Comparison of data-driven uncertainty quantification methods for a carbon dioxide storage benchmark scenario

TL;DR

This paper compares four data-driven uncertainty quantification methods applied to a carbon dioxide storage benchmark, evaluating their accuracy, convergence, and suitability for realistic scenarios with limited data.

Contribution

It provides a comprehensive comparison of recent uncertainty quantification methods for CO2 storage, including implementation details and performance analysis on a benchmark scenario.

Findings

Kernel-based greedy interpolation shows fast convergence.

Spatially adaptive sparse grids provide accurate results with fewer model runs.
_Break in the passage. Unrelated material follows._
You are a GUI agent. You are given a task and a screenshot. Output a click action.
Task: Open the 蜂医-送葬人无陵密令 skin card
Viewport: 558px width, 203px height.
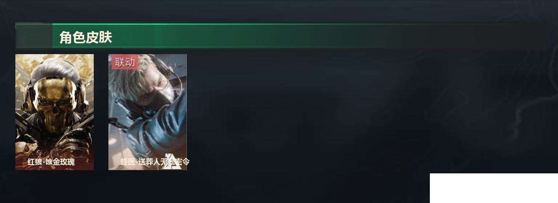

All methods' performance varies depending on the uncertainty source.

Abstract

A variety of methods is available to quantify uncertainties arising with\-in the modeling of flow and transport in carbon dioxide storage, but there is a lack of thorough comparisons. Usually, raw data from such storage sites can hardly be described by theoretical statistical distributions since only very limited data is available. Hence, exact information on distribution shapes for all uncertain parameters is very rare in realistic applications. We discuss and compare four different methods tested for data-driven uncertainty quantification based on a benchmark scenario of carbon dioxide storage. In the benchmark, for which we provide data and code, carbon dioxide is injected into a saline aquifer modeled by the nonlinear capillarity-free fractional flow formulation for two incompressible fluid phases, namely carbon dioxide and brine. To cover different aspects of uncertainty quantification, we incorporate various sources of uncertainty such as uncertainty of boundary conditions, of conceptual model definitions and of material properties. We consider recent versions of the following non-intrusive and intrusive uncertainty quantification methods: arbitary polynomial chaos, spatially adaptive sparse grids, kernel-based greedy interpolation and hybrid stochastic Galerkin. The performance of each approach is demonstrated assessing expectation value and standard deviation of the carbon dioxide saturation against a reference statistic based on Monte Carlo sampling. We compare the convergence of all methods reporting on accuracy with respect to the number of model runs and resolution. Finally we offer suggestions about the methods' advantages and disadvantages that can guide the modeler for uncertainty quantification in carbon dioxide storage and beyond.